:: Data under study ::

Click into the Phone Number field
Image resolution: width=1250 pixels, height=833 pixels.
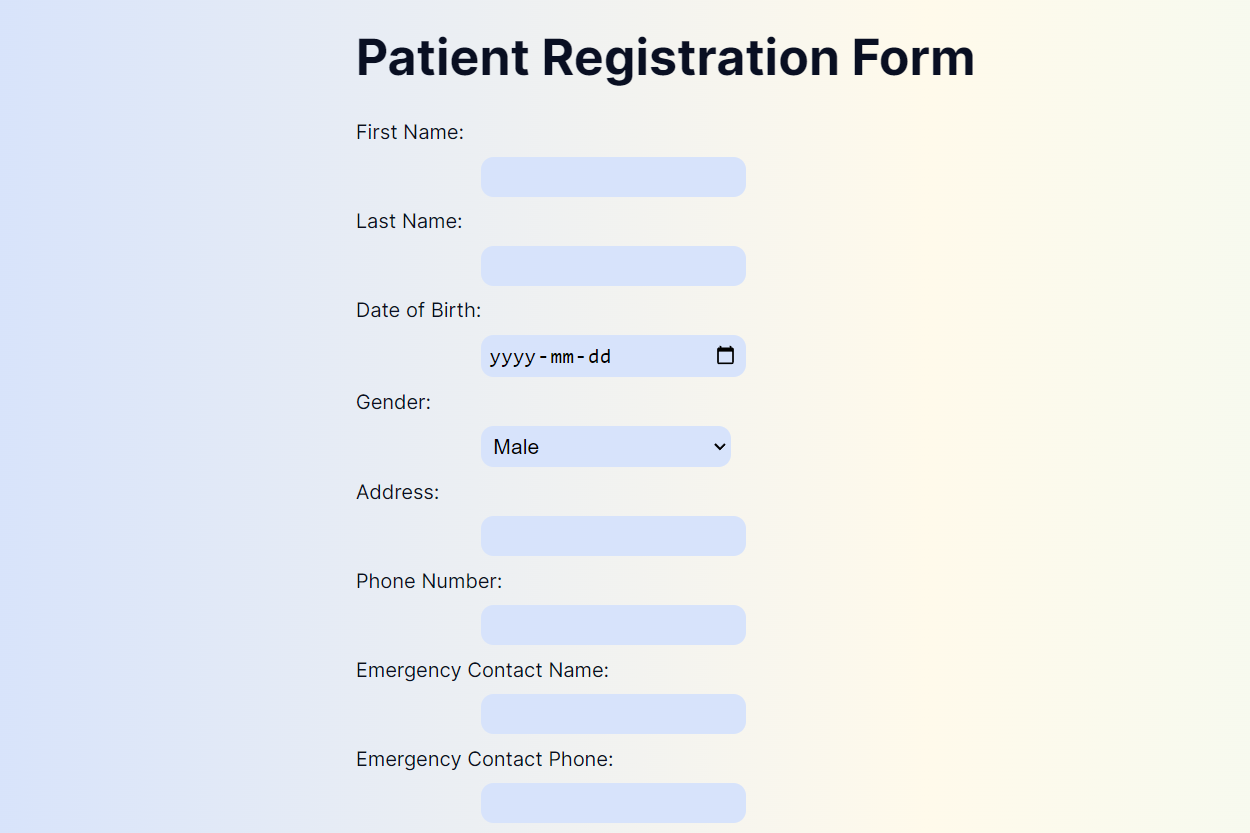pyautogui.click(x=613, y=625)
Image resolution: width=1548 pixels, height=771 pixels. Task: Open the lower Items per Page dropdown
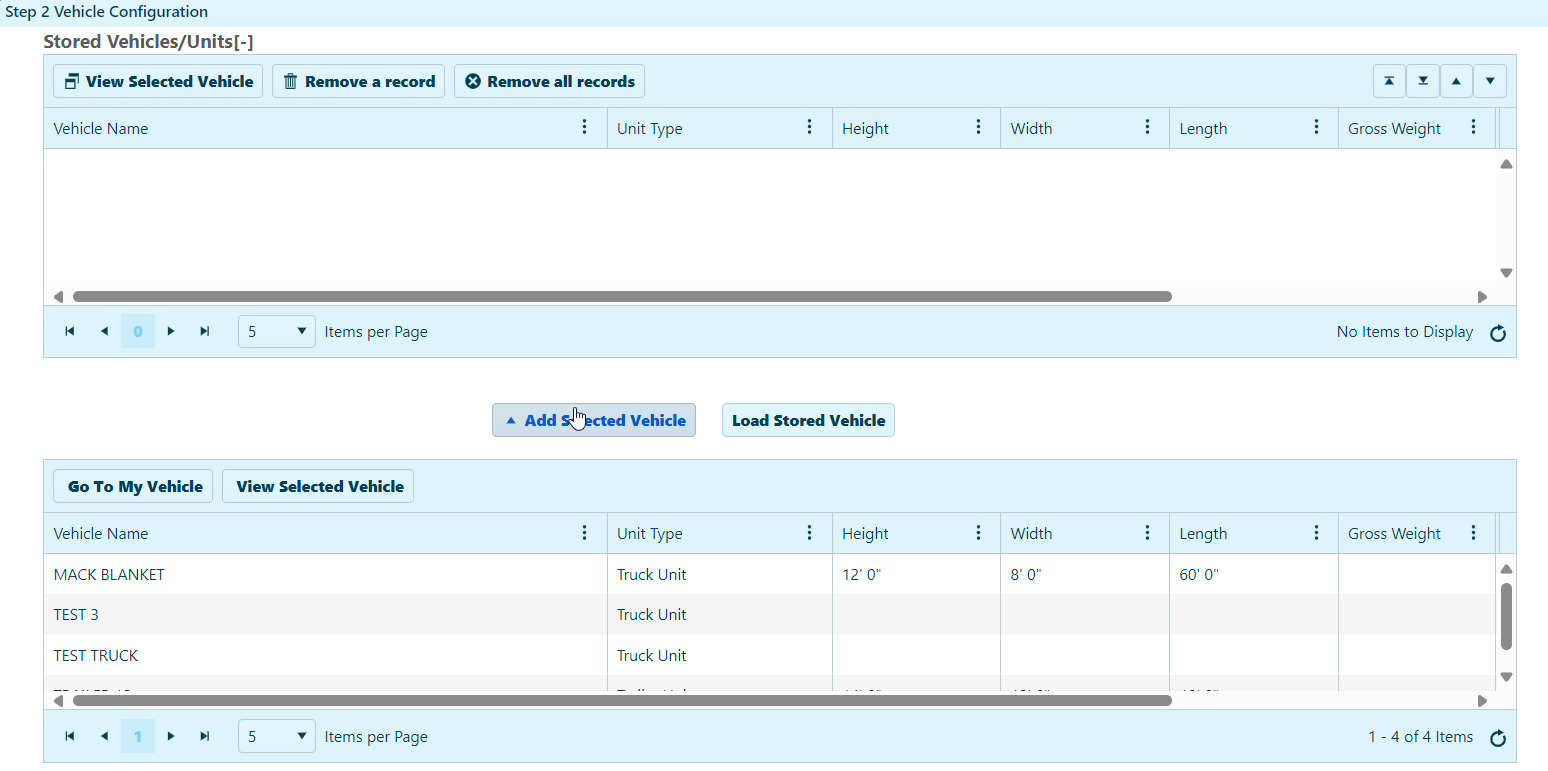[277, 736]
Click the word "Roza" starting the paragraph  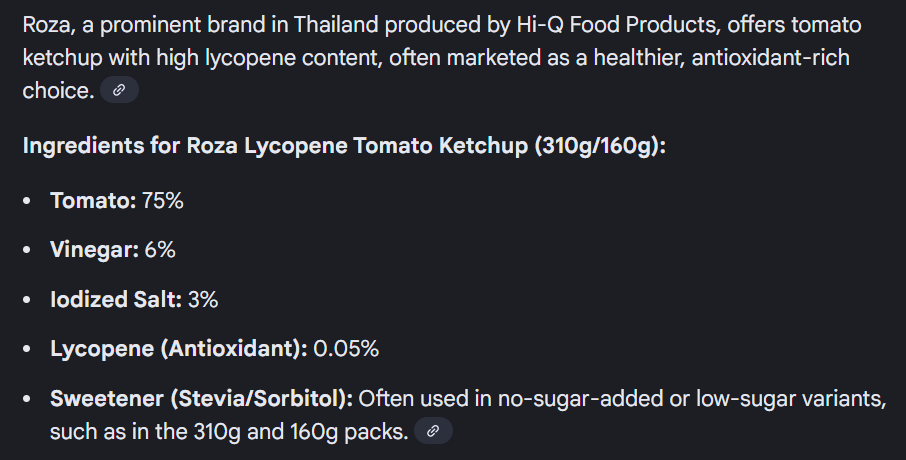click(x=48, y=25)
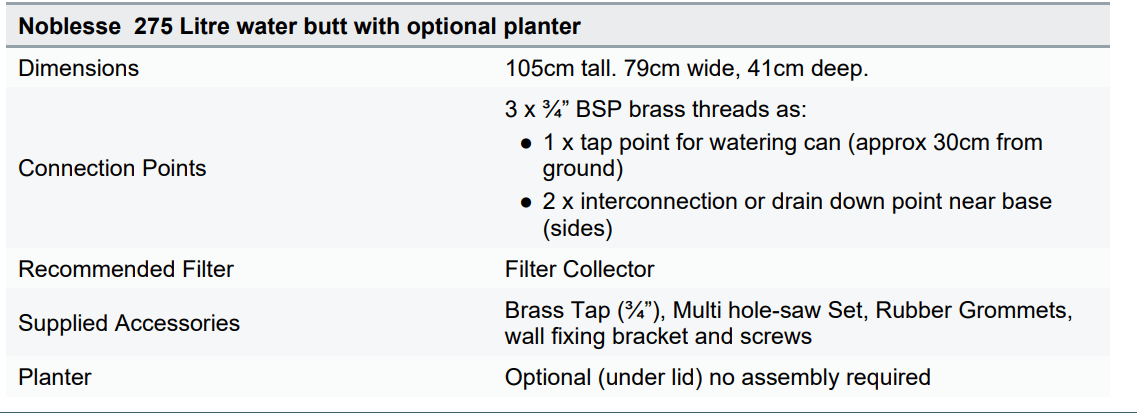Select the wall fixing bracket and screws line
The width and height of the screenshot is (1137, 413).
tap(658, 336)
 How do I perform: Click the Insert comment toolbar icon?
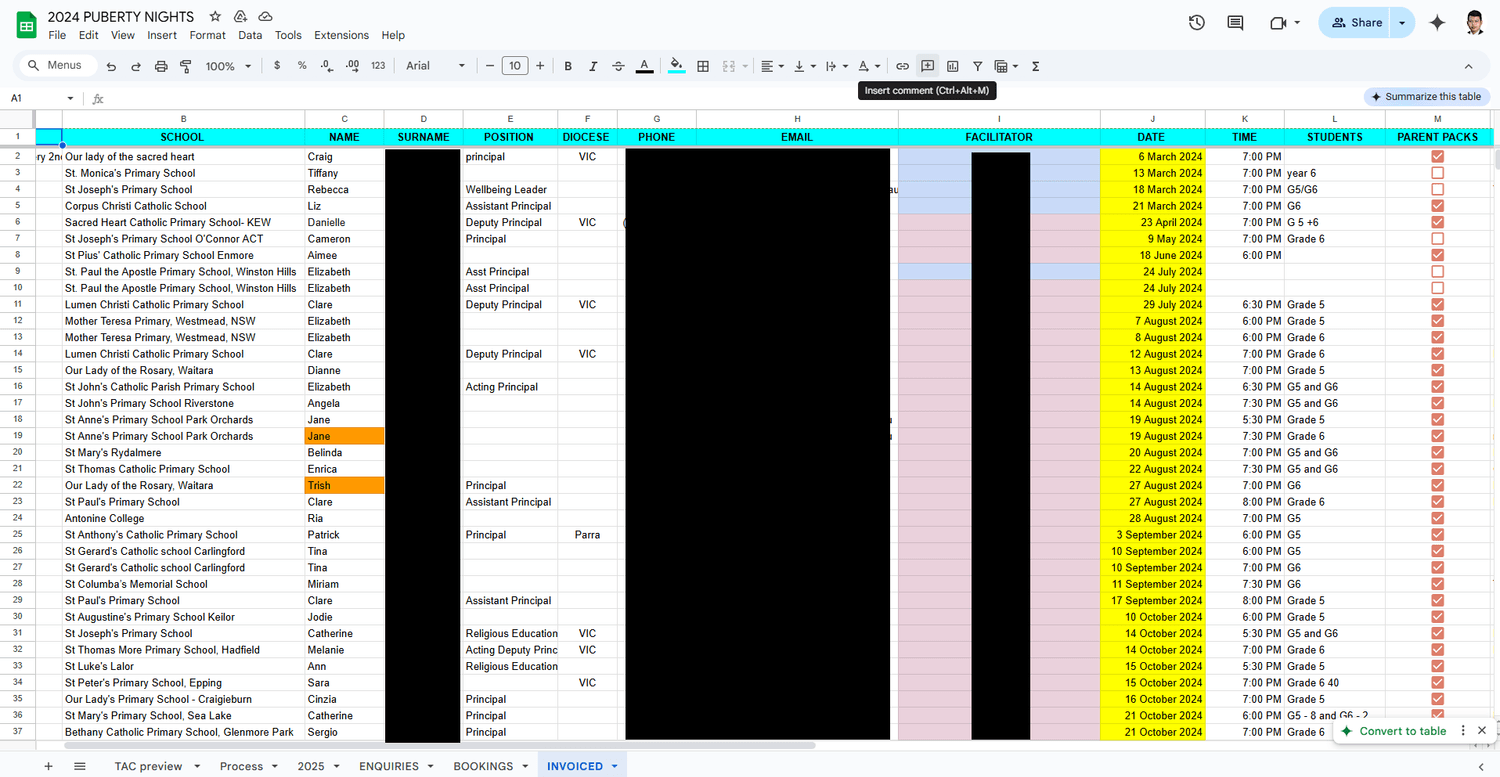[x=927, y=66]
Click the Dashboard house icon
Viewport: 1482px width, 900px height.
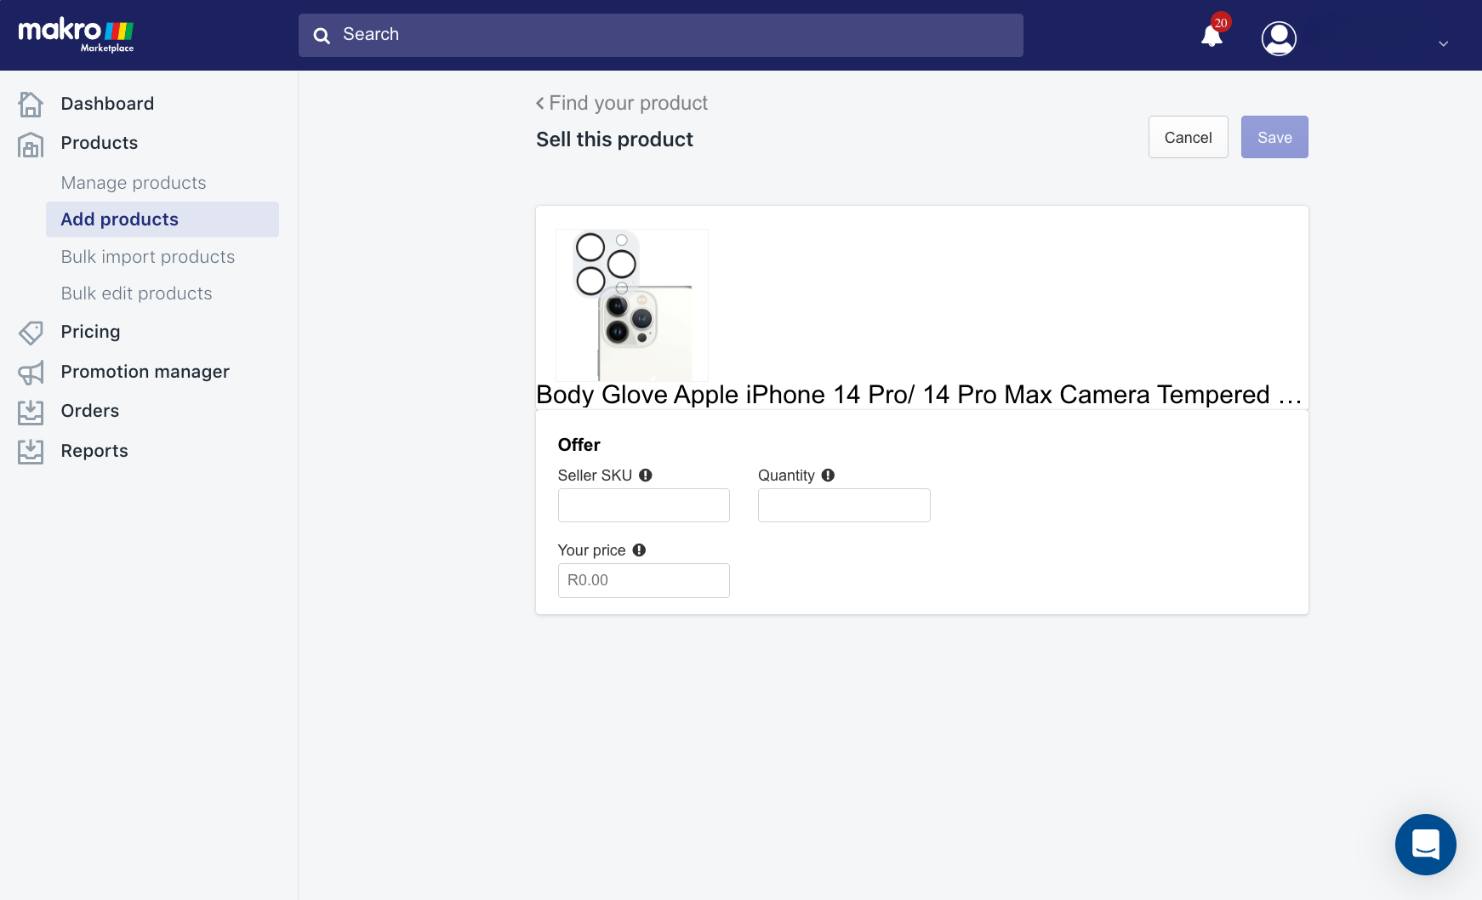coord(31,104)
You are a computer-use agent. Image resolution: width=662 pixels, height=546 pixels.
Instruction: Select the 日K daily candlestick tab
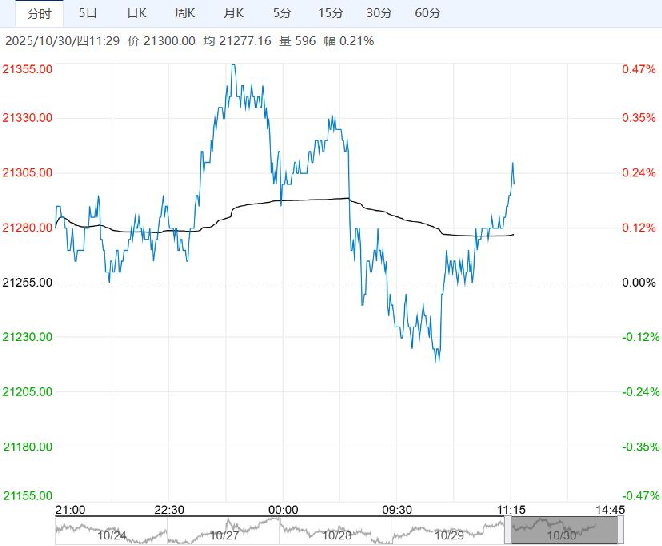[x=136, y=13]
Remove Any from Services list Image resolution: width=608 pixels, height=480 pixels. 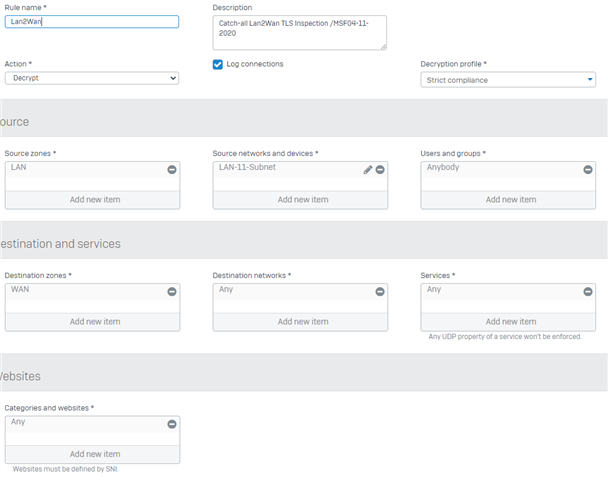[588, 292]
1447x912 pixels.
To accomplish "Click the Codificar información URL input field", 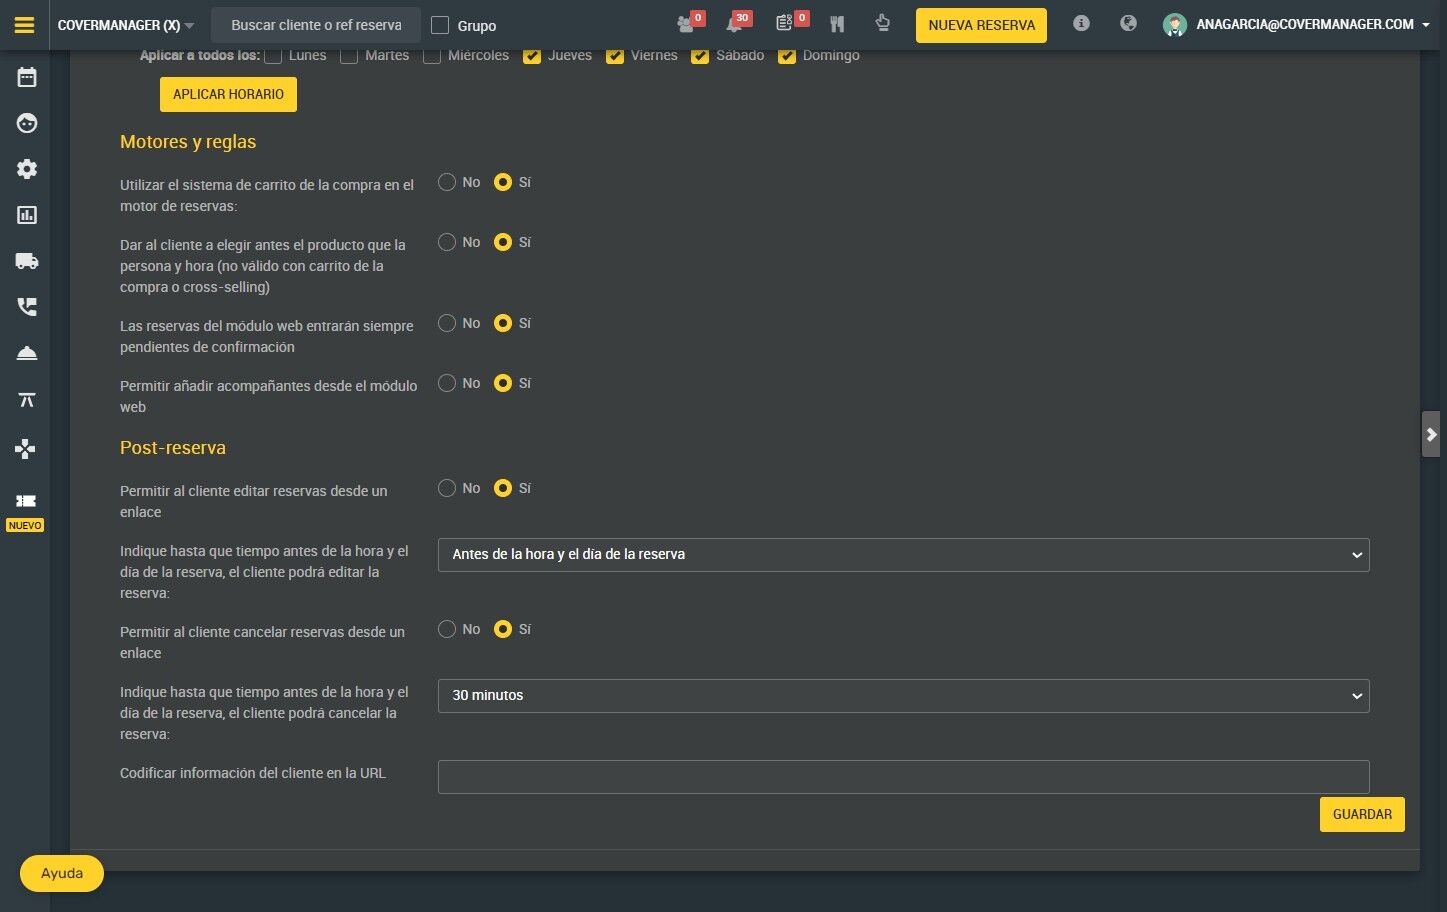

:::

Omitting all pictures, retype exactly the lines from the line containing "1447x912 pixels." down to the last line above, both ends included.

▶ Worked solution
1447x912 pixels.
To accomplish "Click the Codificar información URL input field", 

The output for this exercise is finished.